In figures released by Lloyds Bank, the average property price in UK cities is shown to have risen by seven percent over the past year, driving affordability down from 5.8 to 6.1 times gross annual earnings. This marks the second successive annual fall in affordability.
The Scottish city of Stirling is the UK’s most affordable location, with the average property price being £158,645. Meanwhile, due to the strong performance of its oil and gas sectors, Aberdeen has seen its house prices rapidly increase by 88 percent over the past decade – the biggest price gain of any UK city.
In the capital city, property prices have increased by 40 percent over the last five years thanks to strong interest from wealthy overseas buyers. An average property in Greater London is now 8.75 times average gross annual earnings.

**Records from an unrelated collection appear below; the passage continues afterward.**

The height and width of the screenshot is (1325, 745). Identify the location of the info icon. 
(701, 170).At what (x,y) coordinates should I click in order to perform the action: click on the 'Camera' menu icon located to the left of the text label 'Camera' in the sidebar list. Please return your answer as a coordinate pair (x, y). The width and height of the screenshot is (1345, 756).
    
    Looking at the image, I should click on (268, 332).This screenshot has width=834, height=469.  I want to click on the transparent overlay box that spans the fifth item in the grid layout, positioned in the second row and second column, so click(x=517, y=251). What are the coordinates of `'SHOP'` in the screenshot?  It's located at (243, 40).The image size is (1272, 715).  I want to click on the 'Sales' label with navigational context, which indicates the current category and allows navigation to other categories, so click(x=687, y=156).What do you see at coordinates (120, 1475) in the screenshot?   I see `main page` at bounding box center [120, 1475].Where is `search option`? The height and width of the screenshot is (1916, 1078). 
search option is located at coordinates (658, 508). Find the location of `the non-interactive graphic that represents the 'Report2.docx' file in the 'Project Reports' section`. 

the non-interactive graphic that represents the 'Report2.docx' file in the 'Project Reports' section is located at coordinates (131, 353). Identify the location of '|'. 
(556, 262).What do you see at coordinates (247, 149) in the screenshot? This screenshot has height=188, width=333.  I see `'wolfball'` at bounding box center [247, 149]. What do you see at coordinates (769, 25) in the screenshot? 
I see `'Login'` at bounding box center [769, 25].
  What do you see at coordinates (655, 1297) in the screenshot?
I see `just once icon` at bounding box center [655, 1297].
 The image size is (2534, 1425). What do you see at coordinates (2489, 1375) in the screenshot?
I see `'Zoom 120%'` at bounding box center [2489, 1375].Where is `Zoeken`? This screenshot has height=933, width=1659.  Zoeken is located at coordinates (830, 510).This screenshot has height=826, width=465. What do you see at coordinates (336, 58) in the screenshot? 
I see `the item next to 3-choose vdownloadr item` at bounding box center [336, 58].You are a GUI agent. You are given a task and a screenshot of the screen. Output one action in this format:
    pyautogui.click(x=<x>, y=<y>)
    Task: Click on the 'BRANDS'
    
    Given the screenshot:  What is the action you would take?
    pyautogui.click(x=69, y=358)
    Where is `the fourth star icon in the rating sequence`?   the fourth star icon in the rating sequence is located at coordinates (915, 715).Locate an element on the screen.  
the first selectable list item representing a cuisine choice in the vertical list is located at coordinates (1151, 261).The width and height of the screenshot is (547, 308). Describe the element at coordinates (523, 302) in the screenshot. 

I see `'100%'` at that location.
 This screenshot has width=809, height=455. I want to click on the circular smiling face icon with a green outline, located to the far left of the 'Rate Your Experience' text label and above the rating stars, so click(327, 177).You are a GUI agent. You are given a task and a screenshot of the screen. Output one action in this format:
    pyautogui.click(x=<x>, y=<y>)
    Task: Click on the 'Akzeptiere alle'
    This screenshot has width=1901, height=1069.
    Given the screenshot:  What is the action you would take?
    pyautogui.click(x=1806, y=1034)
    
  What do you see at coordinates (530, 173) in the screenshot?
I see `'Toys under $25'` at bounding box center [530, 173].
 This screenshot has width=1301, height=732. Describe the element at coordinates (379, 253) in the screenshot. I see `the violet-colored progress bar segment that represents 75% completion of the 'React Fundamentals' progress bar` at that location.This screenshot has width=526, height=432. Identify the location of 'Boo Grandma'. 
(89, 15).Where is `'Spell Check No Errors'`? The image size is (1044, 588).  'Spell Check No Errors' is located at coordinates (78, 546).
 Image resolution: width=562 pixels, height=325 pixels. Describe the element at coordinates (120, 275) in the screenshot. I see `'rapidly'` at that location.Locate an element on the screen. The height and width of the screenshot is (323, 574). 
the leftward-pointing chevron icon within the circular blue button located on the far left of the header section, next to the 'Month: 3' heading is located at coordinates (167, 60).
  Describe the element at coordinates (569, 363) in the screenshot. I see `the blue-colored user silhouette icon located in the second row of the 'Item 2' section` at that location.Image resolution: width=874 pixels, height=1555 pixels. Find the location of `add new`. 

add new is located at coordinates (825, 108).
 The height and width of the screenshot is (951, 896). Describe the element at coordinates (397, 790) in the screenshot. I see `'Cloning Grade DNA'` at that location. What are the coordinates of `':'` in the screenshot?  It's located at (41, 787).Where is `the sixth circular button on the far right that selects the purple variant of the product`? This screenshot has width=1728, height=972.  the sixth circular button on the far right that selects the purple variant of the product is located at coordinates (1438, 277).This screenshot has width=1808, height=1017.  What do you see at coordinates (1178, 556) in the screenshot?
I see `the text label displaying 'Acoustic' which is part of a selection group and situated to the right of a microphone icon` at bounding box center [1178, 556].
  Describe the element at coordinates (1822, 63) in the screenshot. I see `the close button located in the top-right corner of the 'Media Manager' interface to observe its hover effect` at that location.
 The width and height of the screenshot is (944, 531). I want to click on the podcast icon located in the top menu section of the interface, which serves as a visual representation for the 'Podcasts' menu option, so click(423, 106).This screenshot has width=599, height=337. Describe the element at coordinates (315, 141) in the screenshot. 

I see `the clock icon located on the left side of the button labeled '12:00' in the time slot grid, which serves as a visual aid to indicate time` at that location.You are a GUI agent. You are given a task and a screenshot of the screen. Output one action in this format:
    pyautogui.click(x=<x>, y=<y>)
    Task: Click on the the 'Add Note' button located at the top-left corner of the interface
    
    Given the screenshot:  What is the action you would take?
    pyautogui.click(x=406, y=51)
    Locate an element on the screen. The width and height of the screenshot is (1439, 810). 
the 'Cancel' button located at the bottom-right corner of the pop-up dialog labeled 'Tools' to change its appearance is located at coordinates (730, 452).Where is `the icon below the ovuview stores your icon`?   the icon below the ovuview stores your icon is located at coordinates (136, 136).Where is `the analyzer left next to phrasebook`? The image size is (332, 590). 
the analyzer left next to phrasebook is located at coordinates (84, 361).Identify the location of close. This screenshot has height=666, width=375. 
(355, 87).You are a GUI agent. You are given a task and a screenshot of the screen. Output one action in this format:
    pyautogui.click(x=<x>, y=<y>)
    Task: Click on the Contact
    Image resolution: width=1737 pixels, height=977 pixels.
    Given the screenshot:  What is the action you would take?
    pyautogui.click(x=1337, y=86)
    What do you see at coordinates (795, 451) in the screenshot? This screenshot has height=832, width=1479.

People looking to invest in property may want to look north, though. The vast majority of affordable houses are shown to be located in the North of England, Scotland and Northern Ireland. And perhaps the slowing of sales last year in cities such as Cambridge, Greater London and Oxford is proof that buyers are being put off by high house prices in the South. In contrast, cities such as Cardiff, Belfast, Leeds and Liverpool all saw a rise in house sales in 2014. However, stronger house sales are also an indication that property prices are poised to increase.
The results of Lloyds’ research show an almost clear cut divide between the North and South of the UK as far as house prices go, with the South taking 17 of the 20 slots for least affordable locations. Meanwhile, 19 of the 20 most affordable cities are in the North.